### Page extract
But the Catholic Church most certainly does teach dogmatically, on the basis of St. John 3:5, that, after the promulgation of the Gospel, justification - which is absolutely necessary for salvation, by an absolute and intrinsic necessity of means - cannot be effected without baptism or at least the desire for it (whether formal, as in the case of adults, or virtual, as in the Holy Innocents). This is expressly taught by the Council of Trent, Decree on Justification, chapter 4: "quae quidem translatio post evangelium promulgatum, sine lavacro regenerationis, aut ejus voto, fieri non potest; sicut scriptum est: Nisi quis renatus fuerit ex aqua et Spiritu Sancto, non potest introire in regnum Dei."

Baptism, therefore, is for all men absolutely necessary for salvation, and so it must be received in fact or at least in true desire for anyone to be saved. This is also laid down clearly both in the 1983 Code of Canon Law (can. 849: "Baptismus, ianua sacramentorum, in re vel saltem in voto ad salutem necessarius") and in the Catechism of the Catholic Church (as discussed above).

So anyone who goes around claiming that Baptism is only an "ordinary means of salvation," (as if it were not, strictly speaking, the _only_ means of salvation for men "post evangelium promulgatum") and that unbaptized infants are ordinarily and always saved without the sacraments, is simply not in accord with the Church on this matter.

Neither John Paul II nor Benedict XVI have _ever_ taught or even proposed that we can consider all infants dying without baptism to be saved. And clearly they do not believe this either, otherwise they would not urge the grave necessity of baptizing little children: "§1 Parents are obliged to see that their infants are baptized within the first few weeks. As soon as possible after the birth, indeed even before it, they are to approach the parish priest to ask for the sacrament for their child, and to be themselves duly prepared for it. §2 If the infant is in danger of death, it is to be baptized without any delay." (1983 Code of Canon Law, can. 867) "As regards children who have died without Baptism, the Church can only entrust them to the mercy of God [. . .] All the more urgent is the Church's call not to prevent little children coming to Christ through the gift of holy Baptism." (CCC §1261)

Source data

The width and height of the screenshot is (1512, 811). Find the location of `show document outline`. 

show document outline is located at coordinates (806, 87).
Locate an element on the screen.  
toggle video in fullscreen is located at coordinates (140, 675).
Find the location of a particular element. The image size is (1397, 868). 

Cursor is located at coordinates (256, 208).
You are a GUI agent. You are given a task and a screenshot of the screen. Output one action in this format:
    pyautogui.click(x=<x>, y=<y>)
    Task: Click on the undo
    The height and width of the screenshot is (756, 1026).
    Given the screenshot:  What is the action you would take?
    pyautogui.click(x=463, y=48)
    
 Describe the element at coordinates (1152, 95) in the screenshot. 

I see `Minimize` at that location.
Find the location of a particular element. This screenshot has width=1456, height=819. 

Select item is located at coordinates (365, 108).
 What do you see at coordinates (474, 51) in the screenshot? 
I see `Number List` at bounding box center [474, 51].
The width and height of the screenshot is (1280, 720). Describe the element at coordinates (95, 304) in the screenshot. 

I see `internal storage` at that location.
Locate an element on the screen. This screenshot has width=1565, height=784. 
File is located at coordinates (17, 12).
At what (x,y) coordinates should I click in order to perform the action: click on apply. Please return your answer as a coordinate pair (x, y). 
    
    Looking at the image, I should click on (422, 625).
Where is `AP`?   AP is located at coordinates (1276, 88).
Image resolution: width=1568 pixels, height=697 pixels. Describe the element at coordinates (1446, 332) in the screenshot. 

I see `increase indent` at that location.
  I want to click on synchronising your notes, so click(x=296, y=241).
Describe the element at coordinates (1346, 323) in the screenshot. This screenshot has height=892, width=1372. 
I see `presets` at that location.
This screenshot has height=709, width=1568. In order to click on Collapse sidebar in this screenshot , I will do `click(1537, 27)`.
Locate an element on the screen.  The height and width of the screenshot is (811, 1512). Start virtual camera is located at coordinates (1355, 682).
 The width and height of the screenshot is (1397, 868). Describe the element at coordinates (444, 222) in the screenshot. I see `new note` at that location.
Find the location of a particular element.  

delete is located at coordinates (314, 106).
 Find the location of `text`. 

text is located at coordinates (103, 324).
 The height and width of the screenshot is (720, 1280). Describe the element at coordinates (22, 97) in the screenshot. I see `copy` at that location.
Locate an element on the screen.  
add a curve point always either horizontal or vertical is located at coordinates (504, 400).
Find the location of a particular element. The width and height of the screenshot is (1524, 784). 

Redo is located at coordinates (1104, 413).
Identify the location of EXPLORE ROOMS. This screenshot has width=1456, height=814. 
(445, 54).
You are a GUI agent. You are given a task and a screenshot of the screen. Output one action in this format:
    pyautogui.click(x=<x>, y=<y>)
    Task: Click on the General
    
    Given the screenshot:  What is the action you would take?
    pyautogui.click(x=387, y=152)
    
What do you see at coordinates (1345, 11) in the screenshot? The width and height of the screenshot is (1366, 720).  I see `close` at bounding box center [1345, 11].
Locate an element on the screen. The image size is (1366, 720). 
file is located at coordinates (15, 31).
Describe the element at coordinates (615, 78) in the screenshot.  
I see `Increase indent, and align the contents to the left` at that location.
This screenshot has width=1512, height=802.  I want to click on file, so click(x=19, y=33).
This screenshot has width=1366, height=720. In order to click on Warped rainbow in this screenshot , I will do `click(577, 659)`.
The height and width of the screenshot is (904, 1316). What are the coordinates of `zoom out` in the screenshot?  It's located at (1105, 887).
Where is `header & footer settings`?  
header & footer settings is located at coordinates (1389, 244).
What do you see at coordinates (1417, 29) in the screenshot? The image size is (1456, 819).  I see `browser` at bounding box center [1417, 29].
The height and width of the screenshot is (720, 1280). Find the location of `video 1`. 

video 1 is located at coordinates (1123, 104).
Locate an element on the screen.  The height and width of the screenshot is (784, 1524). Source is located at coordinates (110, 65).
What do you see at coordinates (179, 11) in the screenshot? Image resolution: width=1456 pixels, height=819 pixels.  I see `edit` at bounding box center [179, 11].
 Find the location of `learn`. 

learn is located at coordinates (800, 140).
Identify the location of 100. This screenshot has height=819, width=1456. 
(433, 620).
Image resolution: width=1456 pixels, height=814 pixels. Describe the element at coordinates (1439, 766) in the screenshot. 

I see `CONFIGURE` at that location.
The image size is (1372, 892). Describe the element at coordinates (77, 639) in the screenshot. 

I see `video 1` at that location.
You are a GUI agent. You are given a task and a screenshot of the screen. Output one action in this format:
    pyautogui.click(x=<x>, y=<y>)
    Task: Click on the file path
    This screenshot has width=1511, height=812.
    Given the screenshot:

### Requests
1. From the passage on baptism, list every written source it cites by name as support for its claims.
2. Quote the passage on baptism, beginning with the words "Baptism, therefore, is" and ending after "(as discussed above).".

### Completed exercise
1.
- St. John 3:5
- Council of Trent, Decree on Justification, chapter 4
- 1983 Code of Canon Law (can. 849 and can. 867)
- Catechism of the Catholic Church (§1261)

2.
Baptism, therefore, is for all men absolutely necessary for salvation, and so it must be received in fact or at least in true desire for anyone to be saved. This is also laid down clearly both in the 1983 Code of Canon Law (can. 849: "Baptismus, ianua sacramentorum, in re vel saltem in voto ad salutem necessarius") and in the Catechism of the Catholic Church (as discussed above).